Ticks are as ubiquitous as any creature on earth. There are 907 species of ticks living in a vast range of climates, from subarctic to equatorial to arctic environments, and from deserts to rainforests. They feed on mammals, birds and reptiles. When attached to birds they can survive submersion under water. They feed only on blood and can live longer without food or water than any other creature. They stay attached to their prey for up to 2-3 weeks, feeding slowly, with the largest portion of their meal at the end of their stay. They usually molt three times to become adults, acquiring bacteria, viruses, protozoa from one feed and transmitting to the next. As they can survive the winter, it is possible that they can have a lifespan of up to 7 years, as far as we know. Ticks harbor a complexity of organisms we are only beginning to understand.

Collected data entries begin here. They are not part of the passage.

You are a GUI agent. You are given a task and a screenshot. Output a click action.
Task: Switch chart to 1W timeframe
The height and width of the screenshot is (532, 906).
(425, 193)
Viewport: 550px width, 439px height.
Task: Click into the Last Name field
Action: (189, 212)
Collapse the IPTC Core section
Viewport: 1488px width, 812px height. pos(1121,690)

The implications of their effect on humans makes the specter of Lyme disease grow pale in comparison.
The complex salivary glands in ticks enable them to be, as one researcher called them, “supreme pharmacologists,” by secreting hundreds of molecules of diverse biological activity. For example, anti-hemostatic molecules thin the blood so that they can enjoy a stable pool to feed upon within the deeper layer of our skin. Anesthetic molecules numb the site of entry so that we are completely unaware of a bite. Anti-inflammatory molecules disable our early immune response preventing rejection of the tick, as it would ordinarily do to a foreign object embedded in our skin such as a splinter. Immunomodulatory molecules engage with higher levels of our immune response so that the organisms within the tick can be safely transported to their new host. Toxins, causing illnesses such as Tick Paralysis, can be excreted. The glands also maintain water regulation for the body of the tick to resist the harsh changes that they are known to survive in. Finally, they are involved in a lesser known area of endocrinology in ticks. These are the hormones which regulate growth and sex.

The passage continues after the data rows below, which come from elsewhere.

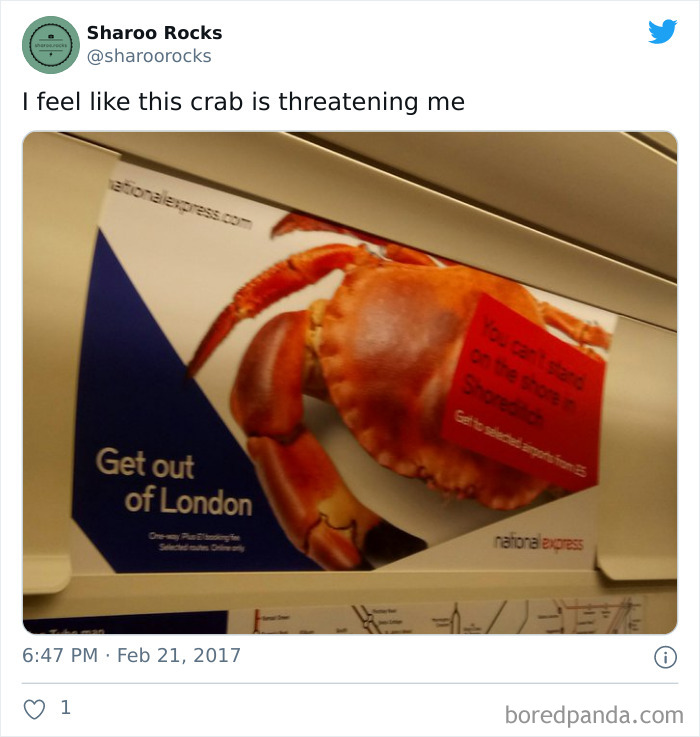Click the Feb 21, 2017 date
Screen dimensions: 700x737
(179, 655)
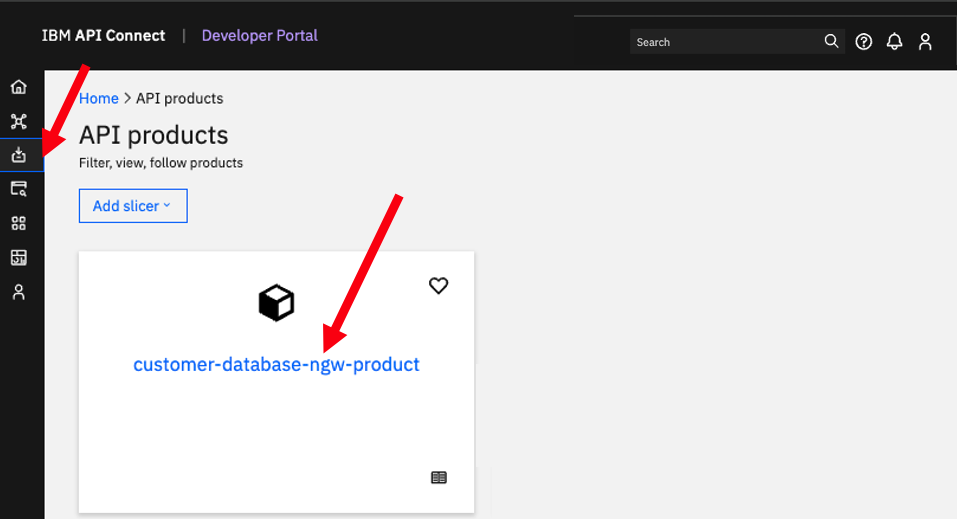Click the product cube thumbnail icon
Screen dimensions: 959x519
pos(276,303)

In the past we have paid a lot of attention to the deer tick, Ixodes scapularis, or black legged tick. Far more common now on Long Island is the Lone Star tick, or Amblyomma americanum. Its habitat extends from mid-Texas to the Midwest, and all the way up the East Coast. This tick is far more aggressive at all stages and results in the majority of tick bites in our area. One needs magnification to distinguish an Amblyomma nymph from an Ixodes nymph, unless you are experienced and have good eyes! We have been so focused on Ixodes scapularis and Lyme disease that we may be “missing the boat” in many ways. To be clear, the Lone Star tick does not carry Lyme disease. This has been shown in several types of experiments. The most convincing finding was that Borrelia burgdorfi (which causes Lyme disease) cannot survive in the saliva of a Lone Star tick, as it does in a Deer tick.

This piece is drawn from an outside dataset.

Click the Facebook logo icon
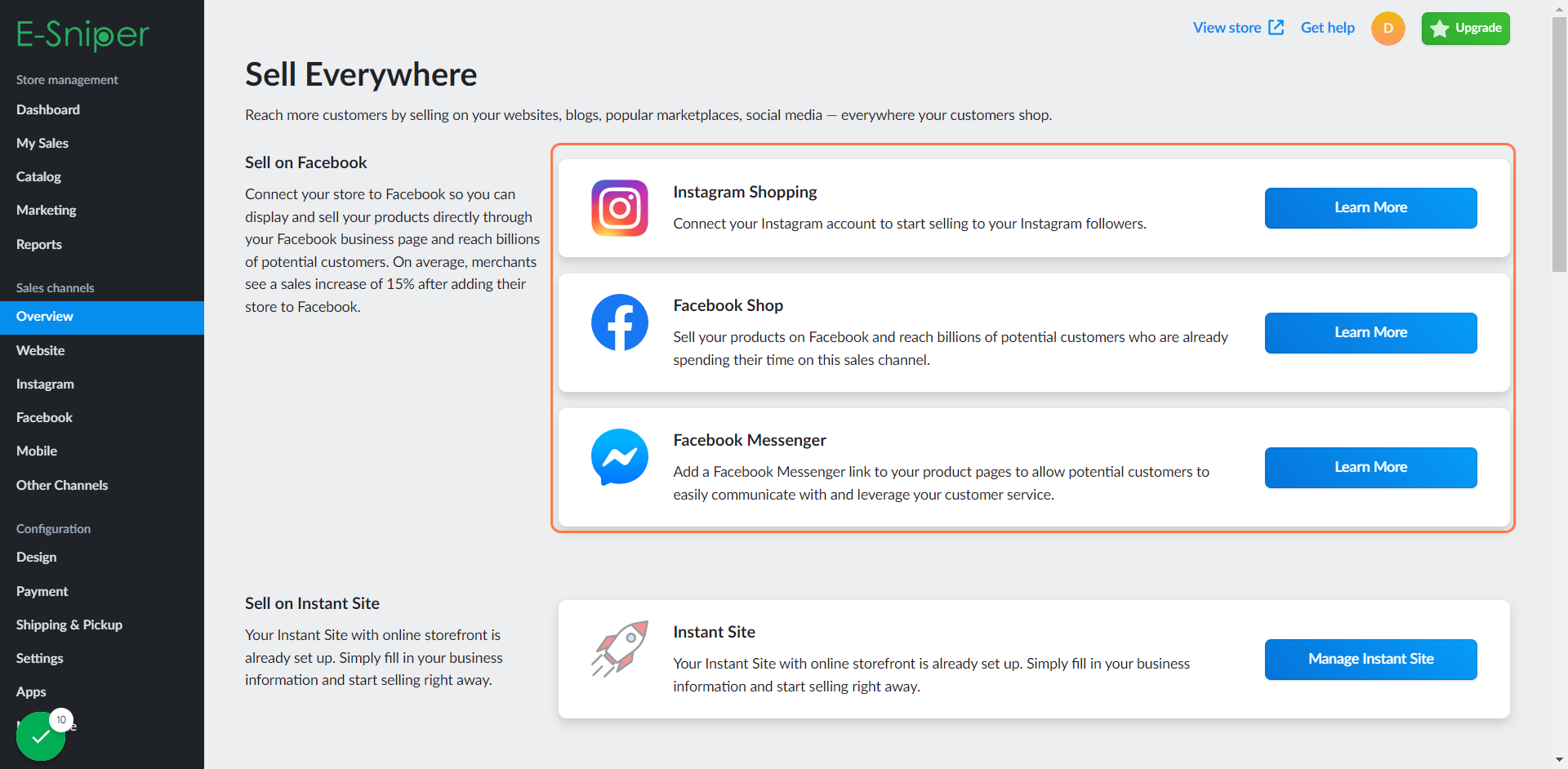This screenshot has width=1568, height=769. 620,322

The Lone Star tick does have more than its share of potentially deadly diseases. The literature is somewhat scant, but several of the newest tick diseases have been attributed to Amblyomma americanum. Besides Tularemia, Erhlichiosis, STARI (relapsing fever), and the alpha-gal meat allergy, there are many other diseases found in other regions of the US that can be attributed to the Lone Star Tick. Rickettsia parkeri imitates Rocky Mountain spotted fever in the South. In 2012, in the Midwest, the Heartland Virus was newly described as a cousin of Hanta Virus with several deaths attributed to it. While some of new diseases seem rare and regionally restricted, the high attack rate of the Lone Star tick may make these diseases important in populated areas. Migration of birds, pets and people make spread quite possible.
Viruses need further explanation now. They are underappreciated in their unique ability to get into our body and affect our DNA and gene expression. This is much more profound than any bacterium or protozoa. Antibiotics have no effect. Our immune system alone fights viruses and generally does it well. But there are plenty of ways viruses get around it (e.g. herpes, HIV, Hepatitis C) or cause “friendly fire” by activating a prolonged inflammation after the initial infection, causing arthritis, malaise and many other diseases. Our understanding of genetics and the human genome will open the way to a deeper understanding of how viruses influence us, and certainly reveal many other mechanisms of disease we’ve never even thought of.
This brings us to another profound thought: ticks may play an important role in evolution. Just as bees pollinate flowers, ticks “pollinate” animals, allowing the exchange of genetic information (viral DNA) between higher, more complex organisms in the animal kingdom to help biodiversity. No other creature does this. Viruses mutate faster than any other form of life, so this makes sense.
There are many ways a tick can make you sick. Individually they can carry multiple infections, you can have multiple bites you were unaware of, and your immune system is unique to you. It’s important to keep this in mind when you don’t feel well and don’t understand why the Lyme test is negative. Don’t put all your eggs in the “Lyme basket,” but be open to other diagnoses. Ticks are very complex and so are humans. Fortunately, we are at a wondrous age where technology is helping us understand these vast complexities.